» AIM OF THE EXERCISE:
Locate each line of the entries below that contains the word "should", and copy those lines out in full.

>> start

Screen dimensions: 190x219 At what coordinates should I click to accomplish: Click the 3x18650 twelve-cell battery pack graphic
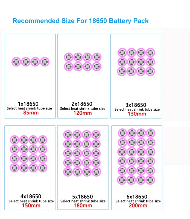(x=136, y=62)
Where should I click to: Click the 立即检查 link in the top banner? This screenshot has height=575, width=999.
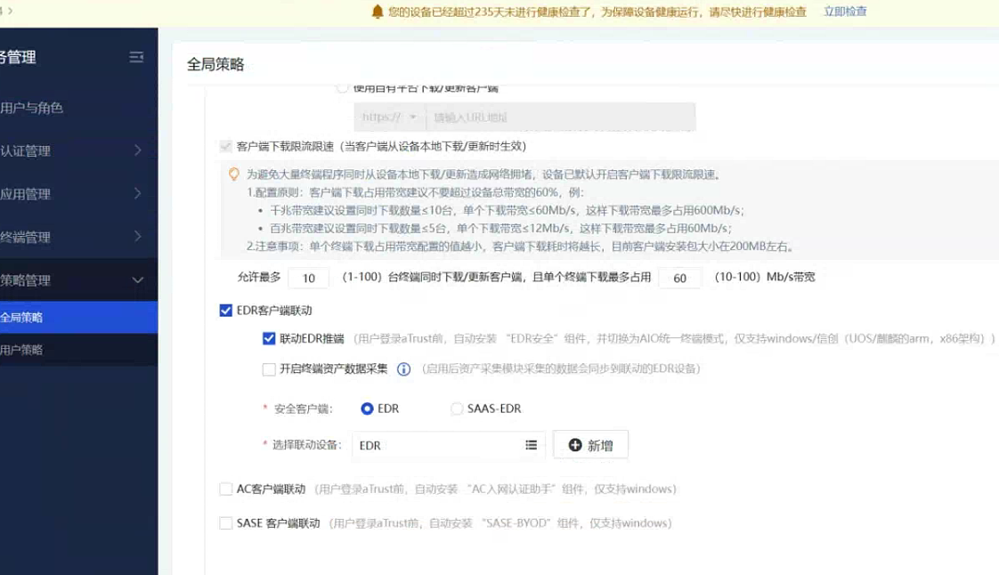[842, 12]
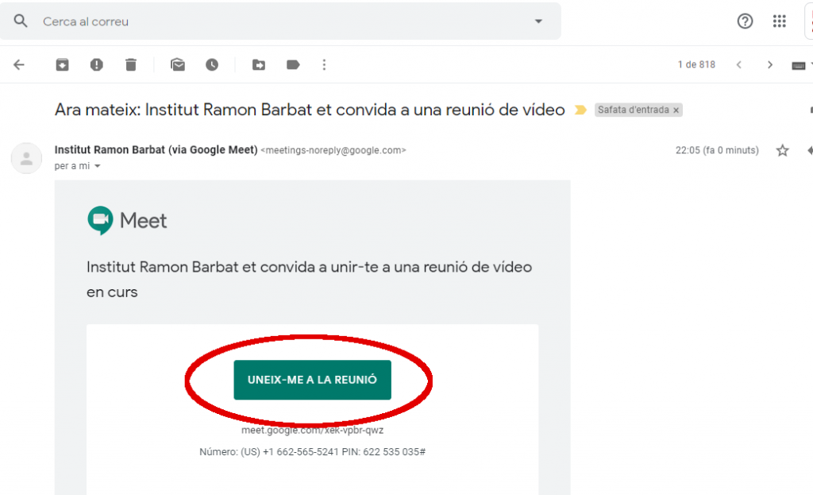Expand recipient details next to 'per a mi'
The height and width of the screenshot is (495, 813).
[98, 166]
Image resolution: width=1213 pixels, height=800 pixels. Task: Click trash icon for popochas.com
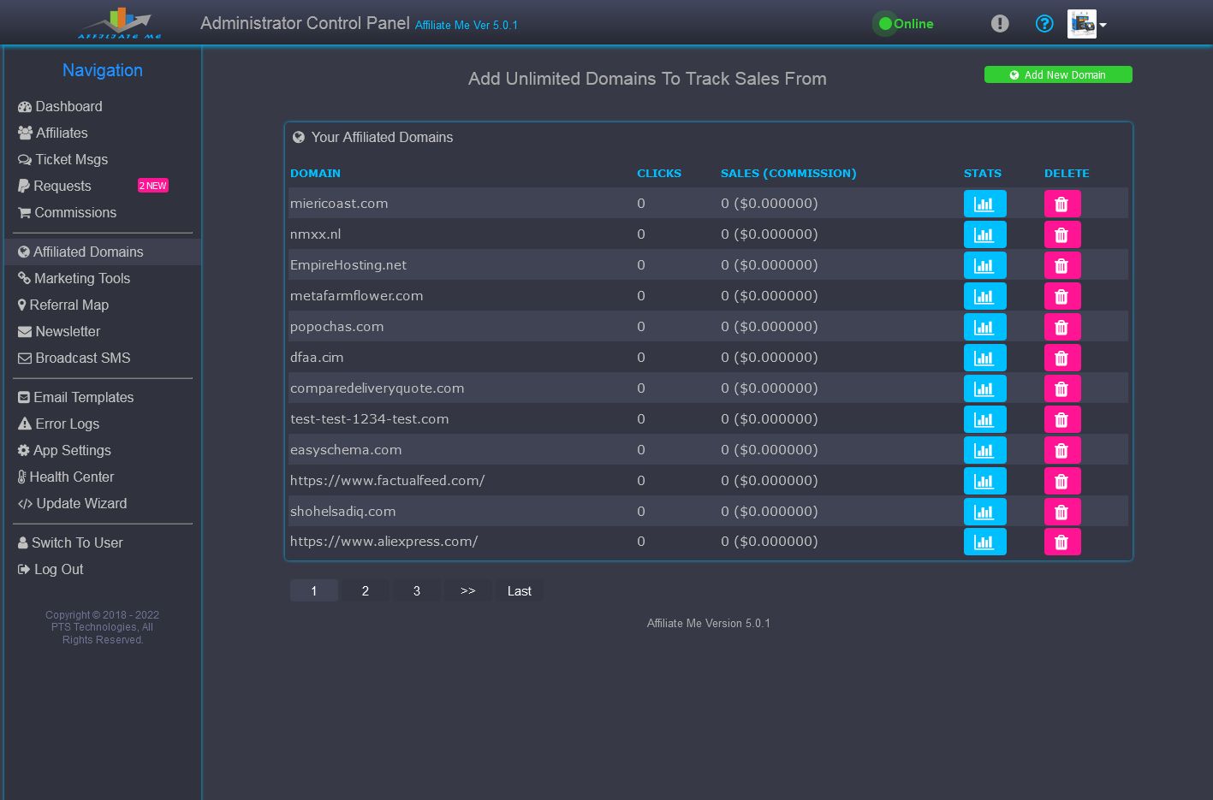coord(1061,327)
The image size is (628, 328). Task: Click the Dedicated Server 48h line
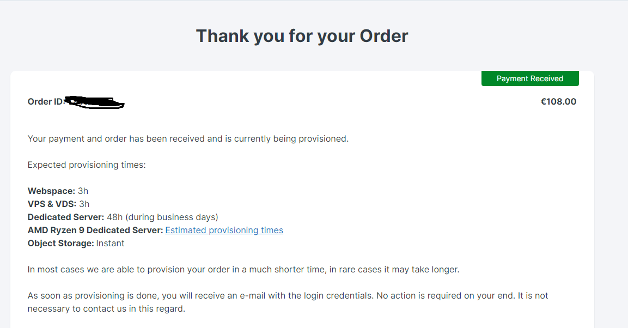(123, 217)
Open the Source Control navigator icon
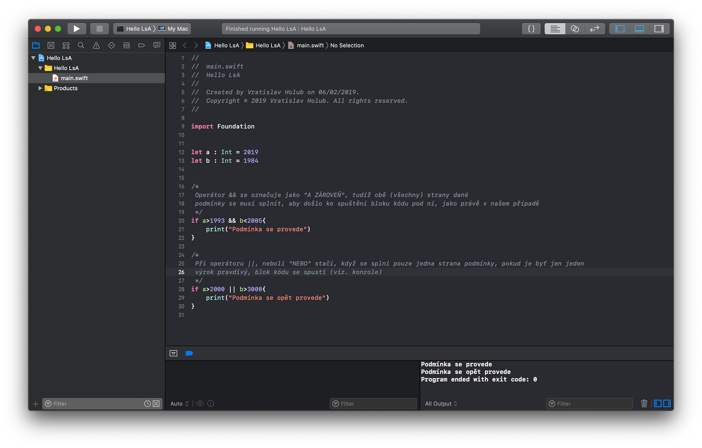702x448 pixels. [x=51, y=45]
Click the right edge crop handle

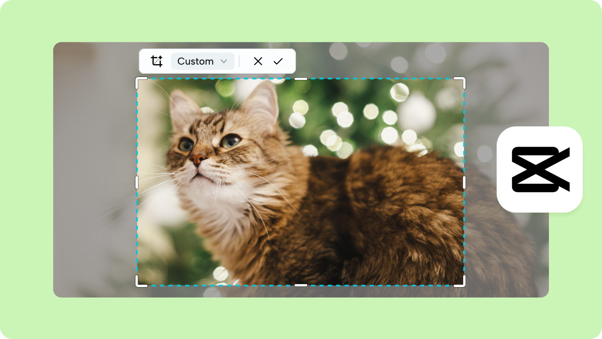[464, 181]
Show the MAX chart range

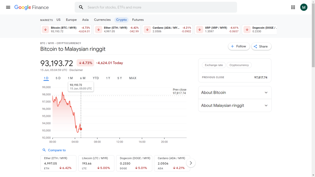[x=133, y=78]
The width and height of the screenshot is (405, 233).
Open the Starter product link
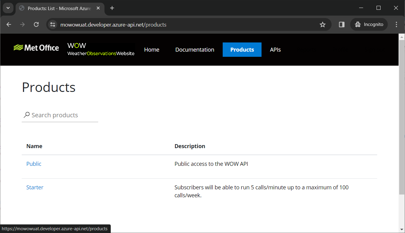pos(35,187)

>> end

» THE SOLUTION:
Screen dimensions: 190x219 At what coordinates should I click to accomplish: Click the 3x18650 twelve-cell battery pack graphic
Where should I click to: Click the 立即检查 link in the top banner? This screenshot has height=575, width=999.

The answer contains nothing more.